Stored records
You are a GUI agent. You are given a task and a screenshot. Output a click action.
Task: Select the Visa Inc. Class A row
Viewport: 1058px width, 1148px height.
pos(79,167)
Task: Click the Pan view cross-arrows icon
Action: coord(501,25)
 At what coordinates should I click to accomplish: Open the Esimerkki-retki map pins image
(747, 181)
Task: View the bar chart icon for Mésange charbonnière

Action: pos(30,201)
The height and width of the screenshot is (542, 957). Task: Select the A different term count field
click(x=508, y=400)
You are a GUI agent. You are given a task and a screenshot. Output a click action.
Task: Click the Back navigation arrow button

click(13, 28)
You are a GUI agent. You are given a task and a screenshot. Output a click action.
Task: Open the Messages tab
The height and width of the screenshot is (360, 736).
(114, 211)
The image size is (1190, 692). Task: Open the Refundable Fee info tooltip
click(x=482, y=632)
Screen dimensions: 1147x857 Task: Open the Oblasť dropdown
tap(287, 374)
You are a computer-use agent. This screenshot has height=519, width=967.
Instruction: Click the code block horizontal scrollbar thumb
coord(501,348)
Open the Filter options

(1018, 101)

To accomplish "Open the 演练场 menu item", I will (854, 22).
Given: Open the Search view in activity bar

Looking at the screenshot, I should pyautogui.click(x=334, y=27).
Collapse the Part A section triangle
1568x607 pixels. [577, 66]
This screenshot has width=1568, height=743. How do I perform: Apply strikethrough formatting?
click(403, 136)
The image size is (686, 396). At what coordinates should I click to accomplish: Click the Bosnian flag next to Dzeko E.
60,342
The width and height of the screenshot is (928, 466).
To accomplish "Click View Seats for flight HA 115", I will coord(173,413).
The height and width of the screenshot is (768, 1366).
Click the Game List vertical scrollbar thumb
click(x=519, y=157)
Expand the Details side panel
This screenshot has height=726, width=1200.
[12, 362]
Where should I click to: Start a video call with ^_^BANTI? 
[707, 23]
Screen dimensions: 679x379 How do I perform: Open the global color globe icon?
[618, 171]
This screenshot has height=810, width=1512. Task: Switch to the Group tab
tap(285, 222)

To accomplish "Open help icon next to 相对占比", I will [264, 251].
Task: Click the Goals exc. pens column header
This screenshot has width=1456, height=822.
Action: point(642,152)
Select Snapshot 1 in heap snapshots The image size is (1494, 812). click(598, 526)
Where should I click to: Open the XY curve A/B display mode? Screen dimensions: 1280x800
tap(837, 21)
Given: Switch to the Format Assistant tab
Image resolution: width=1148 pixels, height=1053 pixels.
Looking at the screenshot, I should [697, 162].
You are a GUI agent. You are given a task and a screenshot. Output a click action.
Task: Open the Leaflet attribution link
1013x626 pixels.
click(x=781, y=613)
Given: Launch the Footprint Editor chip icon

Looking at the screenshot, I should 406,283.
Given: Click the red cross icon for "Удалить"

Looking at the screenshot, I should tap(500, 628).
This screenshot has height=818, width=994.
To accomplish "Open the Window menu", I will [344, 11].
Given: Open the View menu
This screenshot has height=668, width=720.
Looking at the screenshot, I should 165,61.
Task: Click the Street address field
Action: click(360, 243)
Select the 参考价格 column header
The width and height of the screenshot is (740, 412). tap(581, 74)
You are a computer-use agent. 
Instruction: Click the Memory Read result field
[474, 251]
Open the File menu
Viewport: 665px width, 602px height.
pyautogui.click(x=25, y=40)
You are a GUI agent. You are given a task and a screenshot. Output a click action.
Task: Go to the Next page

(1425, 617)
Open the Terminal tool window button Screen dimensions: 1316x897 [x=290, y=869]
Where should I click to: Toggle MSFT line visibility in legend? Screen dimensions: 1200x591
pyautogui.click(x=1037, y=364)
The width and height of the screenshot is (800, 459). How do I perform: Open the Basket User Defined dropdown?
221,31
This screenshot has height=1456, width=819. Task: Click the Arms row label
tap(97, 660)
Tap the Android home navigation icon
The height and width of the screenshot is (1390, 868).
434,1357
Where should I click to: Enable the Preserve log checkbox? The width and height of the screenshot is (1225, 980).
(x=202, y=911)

> WHAT YOU HAVE TO DO
Copy all the records above line for line, without changing anything.

> COMPLETED TASK
You are a GUI agent. You are given a task and a screenshot. Output a click action.
Task: Select the Visa Inc. Class A row
Viewport: 1058px width, 1148px height.
pos(79,167)
Task: Click the Pan view cross-arrows icon
Action: coord(501,25)
 At what coordinates should I click to accomplish: Open the Esimerkki-retki map pins image
(747, 181)
Task: View the bar chart icon for Mésange charbonnière

Action: pos(30,201)
The height and width of the screenshot is (542, 957). Task: Select the A different term count field
click(x=508, y=400)
You are a GUI agent. You are given a task and a screenshot. Output a click action.
Task: Click the Back navigation arrow button

click(13, 28)
You are a GUI agent. You are given a task and a screenshot. Output a click action.
Task: Open the Messages tab
The height and width of the screenshot is (360, 736).
(114, 211)
The image size is (1190, 692). Task: Open the Refundable Fee info tooltip
click(x=482, y=632)
Screen dimensions: 1147x857 Task: Open the Oblasť dropdown
tap(287, 374)
You are a computer-use agent. This screenshot has height=519, width=967.
Instruction: Click the code block horizontal scrollbar thumb
coord(501,348)
Open the Filter options

(1018, 101)

To accomplish "Open the 演练场 menu item", I will (854, 22).
Given: Open the Search view in activity bar

Looking at the screenshot, I should pyautogui.click(x=334, y=27).
Collapse the Part A section triangle
1568x607 pixels. [577, 66]
This screenshot has width=1568, height=743. How do I perform: Apply strikethrough formatting?
click(403, 136)
The image size is (686, 396). At what coordinates should I click to accomplish: Click the Bosnian flag next to Dzeko E.
60,342
The width and height of the screenshot is (928, 466).
To accomplish "Click View Seats for flight HA 115", I will coord(173,413).
The height and width of the screenshot is (768, 1366).
Click the Game List vertical scrollbar thumb
click(x=519, y=157)
Expand the Details side panel
This screenshot has height=726, width=1200.
[12, 362]
Where should I click to: Start a video call with ^_^BANTI? 
[707, 23]
Screen dimensions: 679x379 How do I perform: Open the global color globe icon?
[618, 171]
This screenshot has height=810, width=1512. Task: Switch to the Group tab
tap(285, 222)

To accomplish "Open help icon next to 相对占比", I will [264, 251].
Task: Click the Goals exc. pens column header
This screenshot has width=1456, height=822.
Action: point(642,152)
Select Snapshot 1 in heap snapshots The image size is (1494, 812). click(598, 526)
Where should I click to: Open the XY curve A/B display mode? Screen dimensions: 1280x800
tap(837, 21)
Given: Switch to the Format Assistant tab
Image resolution: width=1148 pixels, height=1053 pixels.
Looking at the screenshot, I should [697, 162].
You are a GUI agent. You are given a task and a screenshot. Output a click action.
Task: Open the Leaflet attribution link
1013x626 pixels.
click(x=781, y=613)
Given: Launch the Footprint Editor chip icon

Looking at the screenshot, I should 406,283.
Given: Click the red cross icon for "Удалить"

Looking at the screenshot, I should tap(500, 628).
This screenshot has height=818, width=994.
To accomplish "Open the Window menu", I will [344, 11].
Given: Open the View menu
This screenshot has height=668, width=720.
Looking at the screenshot, I should 165,61.
Task: Click the Street address field
Action: click(360, 243)
Select the 参考价格 column header
The width and height of the screenshot is (740, 412). tap(581, 74)
You are a computer-use agent. 
Instruction: Click the Memory Read result field
[474, 251]
Open the File menu
Viewport: 665px width, 602px height.
pyautogui.click(x=25, y=40)
You are a GUI agent. You are given a task and a screenshot. Output a click action.
Task: Go to the Next page

(1425, 617)
Open the Terminal tool window button Screen dimensions: 1316x897 [x=290, y=869]
Where should I click to: Toggle MSFT line visibility in legend? Screen dimensions: 1200x591
pyautogui.click(x=1037, y=364)
The width and height of the screenshot is (800, 459). How do I perform: Open the Basket User Defined dropdown?
221,31
This screenshot has height=1456, width=819. Task: Click the Arms row label
tap(97, 660)
Tap the Android home navigation icon
The height and width of the screenshot is (1390, 868).
434,1357
Where should I click to: Enable the Preserve log checkbox? The width and height of the screenshot is (1225, 980).
(x=202, y=911)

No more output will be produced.